Their findings, published in Nature Communications, suggest that targeting a specific gene may improve the effectiveness of treatments.
"When we analyzed human cancer data, the circadian factor CRY-1 was found to increase in late-stage prostate cancers, and is strongly associated with poor outcomes," said Karen Knudsen, executive vice president of oncology services at Jefferson Health.
The potential health consequences of sleep deprivation, jet lag and shift work have been well-documented. Messing with circadian rhythms, which help regulate body temperature, breathing and other biological processes, increases the risk of obesity, diabetes, respiratory disease and some cancers, including prostate cancer.
One recent study found that the biological clock also influences how well the immune system works at different times of the day, confirming that administering therapies and vaccines at certain times of the day influences their effectiveness.
This latest study looked specifically at the role of one circadian rhythm gene. Using cultured cells, animal models and tissue harvested from prostate cancer patients, the researchers found that CRY-1 is induced by the androgen receptor in prostate tumor tissue.
Androgens are hormones that are important for sexual development — like testosterone. But they also can fuel the progression of prostate cancer. This partly explains why there are high levels of the circadian factor in human disease, researchers said.
"This was a clear indication of CRY-1's link to prostate cancer," said Ayesha Shafi, a postdoctoral researcher in Knudsen's lab. "As we looked further into the role of CRY-1, we unexpectedly found that the circadian factor was altering the way that cancer cells repair DNA."
A common treatment involves suppressing the hormone or its receptor. Cancer treatments are designed to damage the DNA in cancer cells and prevent them from repairs. This causes them to self-destruct.

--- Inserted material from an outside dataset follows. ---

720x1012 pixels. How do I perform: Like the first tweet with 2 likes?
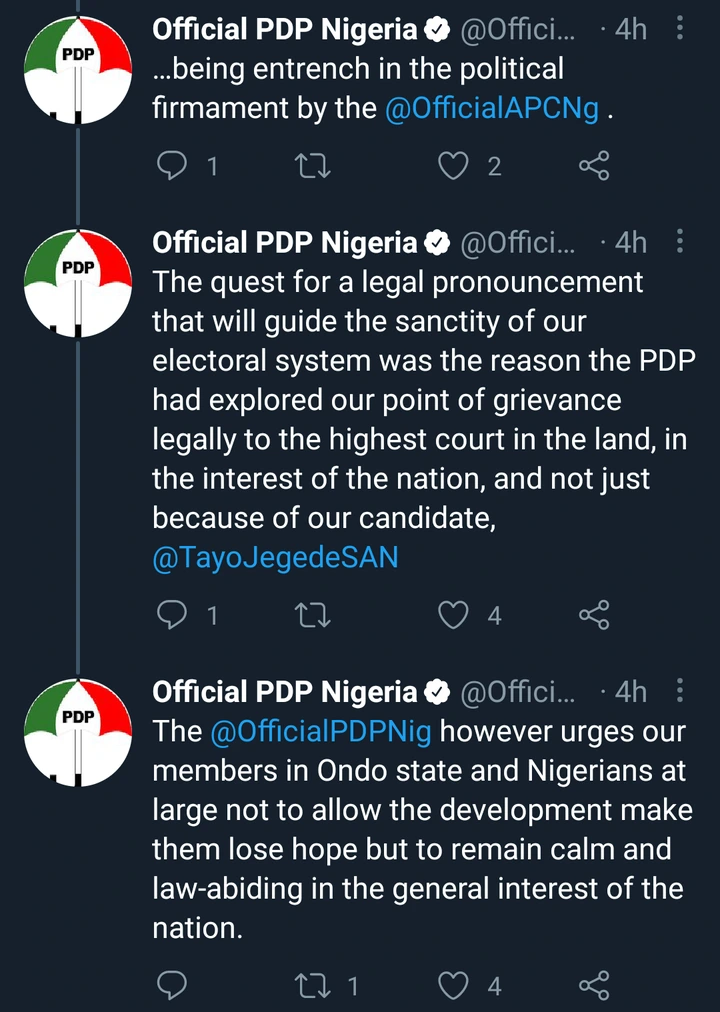pyautogui.click(x=455, y=166)

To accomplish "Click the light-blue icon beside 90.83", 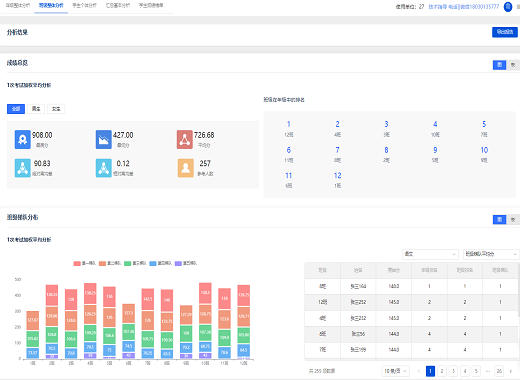I will pos(22,168).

In their study, researchers exposed cancer cells to radiation and found that when the DNA is damaged, CRY-1 levels increase in response. The circadian factor can alter the way cancer cells try to repair the damage, offering a protective effect. This means that CRY-1 may be lessening the effectiveness of prostate cancer treatments.
"The fact that CRY-1 is elevated in late-stage prostate cancer may explain why androgen-targeting treatments become ineffective at those later stages," Shafi said. "It also tells us that if a tumor has high levels of CRY-1, DNA repair targeting treatments may be less effective for them."
The researchers next will explore whether the circadian factor can be targeted and blocked in prostate cancer therapies to disrupt DNA repair in the cancer cells. The team also plans to study other circadian rhythm genes and how their disruption affects cancer treatment.